> _RECORDS SUPPLIED_
====

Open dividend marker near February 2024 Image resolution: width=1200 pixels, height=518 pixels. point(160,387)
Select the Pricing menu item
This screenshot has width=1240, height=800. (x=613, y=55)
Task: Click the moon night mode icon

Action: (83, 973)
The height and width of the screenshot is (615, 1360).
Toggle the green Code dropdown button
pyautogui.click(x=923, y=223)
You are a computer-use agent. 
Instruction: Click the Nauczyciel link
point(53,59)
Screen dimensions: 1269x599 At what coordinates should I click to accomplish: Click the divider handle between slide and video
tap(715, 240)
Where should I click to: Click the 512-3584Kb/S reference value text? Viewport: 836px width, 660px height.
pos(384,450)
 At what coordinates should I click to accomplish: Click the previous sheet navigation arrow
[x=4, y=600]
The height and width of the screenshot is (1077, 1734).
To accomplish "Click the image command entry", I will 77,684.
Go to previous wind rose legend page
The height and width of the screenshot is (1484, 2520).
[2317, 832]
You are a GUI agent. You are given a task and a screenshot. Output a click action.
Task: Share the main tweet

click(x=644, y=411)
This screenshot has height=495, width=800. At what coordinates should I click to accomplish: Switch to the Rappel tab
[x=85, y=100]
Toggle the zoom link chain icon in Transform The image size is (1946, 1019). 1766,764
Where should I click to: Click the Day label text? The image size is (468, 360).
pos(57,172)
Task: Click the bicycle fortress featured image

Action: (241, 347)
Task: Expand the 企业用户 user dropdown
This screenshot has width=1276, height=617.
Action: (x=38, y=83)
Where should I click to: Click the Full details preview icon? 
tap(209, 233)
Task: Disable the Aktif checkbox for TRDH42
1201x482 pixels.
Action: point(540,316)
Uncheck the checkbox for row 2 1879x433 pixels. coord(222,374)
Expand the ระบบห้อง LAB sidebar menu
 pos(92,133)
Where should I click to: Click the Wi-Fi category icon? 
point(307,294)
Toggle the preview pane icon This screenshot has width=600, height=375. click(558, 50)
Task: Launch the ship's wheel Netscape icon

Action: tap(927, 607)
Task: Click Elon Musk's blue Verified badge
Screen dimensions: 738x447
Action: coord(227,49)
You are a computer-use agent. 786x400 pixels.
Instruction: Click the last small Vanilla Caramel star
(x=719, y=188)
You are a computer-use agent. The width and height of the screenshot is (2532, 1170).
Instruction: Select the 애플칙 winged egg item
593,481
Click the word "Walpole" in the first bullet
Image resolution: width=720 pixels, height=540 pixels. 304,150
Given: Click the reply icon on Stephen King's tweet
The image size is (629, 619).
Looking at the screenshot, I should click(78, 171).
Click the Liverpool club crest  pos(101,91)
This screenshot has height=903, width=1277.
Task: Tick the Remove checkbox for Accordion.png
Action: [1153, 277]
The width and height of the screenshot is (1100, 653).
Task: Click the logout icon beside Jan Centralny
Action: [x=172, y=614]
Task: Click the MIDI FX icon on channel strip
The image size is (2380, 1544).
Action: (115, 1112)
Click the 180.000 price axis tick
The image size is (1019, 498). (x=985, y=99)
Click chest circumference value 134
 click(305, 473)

====

> _YOUR INSTRUCTIONS_
Recast the records above as a Markdown table with two columns, Row and Line. Give each line its own row, numbered in order, and leave out the blank lines.

> _RESULT_
| Row | Line |
|---|---|
| 1 | Open dividend marker near February 2024 Image resolution: width=1200 pixels, height=518 pixels. point(160,387) |
| 2 | Select the Pricing menu item |
| 3 | This screenshot has width=1240, height=800. (x=613, y=55) |
| 4 | Task: Click the moon night mode icon |
| 5 | Action: (83, 973) |
| 6 | The height and width of the screenshot is (615, 1360). |
| 7 | Toggle the green Code dropdown button |
| 8 | pyautogui.click(x=923, y=223) |
| 9 | You are a computer-use agent.  |
| 10 | Instruction: Click the Nauczyciel link |
| 11 | point(53,59) |
| 12 | Screen dimensions: 1269x599 At what coordinates should I click to accomplish: Click the divider handle between slide and video |
| 13 | tap(715, 240) |
| 14 | Where should I click to: Click the 512-3584Kb/S reference value text? Viewport: 836px width, 660px height. |
| 15 | pos(384,450) |
| 16 |  At what coordinates should I click to accomplish: Click the previous sheet navigation arrow |
| 17 | [x=4, y=600] |
| 18 | The height and width of the screenshot is (1077, 1734). |
| 19 | To accomplish "Click the image command entry", I will 77,684. |
| 20 | Go to previous wind rose legend page |
| 21 | The height and width of the screenshot is (1484, 2520). |
| 22 | [2317, 832] |
| 23 | You are a GUI agent. You are given a task and a screenshot. Output a click action. |
| 24 | Task: Share the main tweet |
| 25 | click(x=644, y=411) |
| 26 | This screenshot has height=495, width=800. At what coordinates should I click to accomplish: Switch to the Rappel tab |
| 27 | [x=85, y=100] |
| 28 | Toggle the zoom link chain icon in Transform The image size is (1946, 1019). 1766,764 |
| 29 | Where should I click to: Click the Day label text? The image size is (468, 360). |
| 30 | pos(57,172) |
| 31 | Task: Click the bicycle fortress featured image |
| 32 | Action: (241, 347) |
| 33 | Task: Expand the 企业用户 user dropdown |
| 34 | This screenshot has width=1276, height=617. |
| 35 | Action: (x=38, y=83) |
| 36 | Where should I click to: Click the Full details preview icon?  |
| 37 | tap(209, 233) |
| 38 | Task: Disable the Aktif checkbox for TRDH42 |
| 39 | 1201x482 pixels. |
| 40 | Action: point(540,316) |
| 41 | Uncheck the checkbox for row 2 1879x433 pixels. coord(222,374) |
| 42 | Expand the ระบบห้อง LAB sidebar menu |
| 43 |  pos(92,133) |
| 44 | Where should I click to: Click the Wi-Fi category icon?  |
| 45 | point(307,294) |
| 46 | Toggle the preview pane icon This screenshot has width=600, height=375. click(558, 50) |
| 47 | Task: Launch the ship's wheel Netscape icon |
| 48 | Action: tap(927, 607) |
| 49 | Task: Click Elon Musk's blue Verified badge |
| 50 | Screen dimensions: 738x447 |
| 51 | Action: coord(227,49) |
| 52 | You are a computer-use agent. 786x400 pixels. |
| 53 | Instruction: Click the last small Vanilla Caramel star |
| 54 | (x=719, y=188) |
| 55 | You are a computer-use agent. The width and height of the screenshot is (2532, 1170). |
| 56 | Instruction: Select the 애플칙 winged egg item |
| 57 | 593,481 |
| 58 | Click the word "Walpole" in the first bullet |
| 59 | Image resolution: width=720 pixels, height=540 pixels. 304,150 |
| 60 | Given: Click the reply icon on Stephen King's tweet |
| 61 | The image size is (629, 619). |
| 62 | Looking at the screenshot, I should click(78, 171). |
| 63 | Click the Liverpool club crest  pos(101,91) |
| 64 | This screenshot has height=903, width=1277. |
| 65 | Task: Tick the Remove checkbox for Accordion.png |
| 66 | Action: [1153, 277] |
| 67 | The width and height of the screenshot is (1100, 653). |
| 68 | Task: Click the logout icon beside Jan Centralny |
| 69 | Action: [x=172, y=614] |
| 70 | Task: Click the MIDI FX icon on channel strip |
| 71 | The image size is (2380, 1544). |
| 72 | Action: (115, 1112) |
| 73 | Click the 180.000 price axis tick |
| 74 | The image size is (1019, 498). (x=985, y=99) |
| 75 | Click chest circumference value 134 |
| 76 |  click(305, 473) |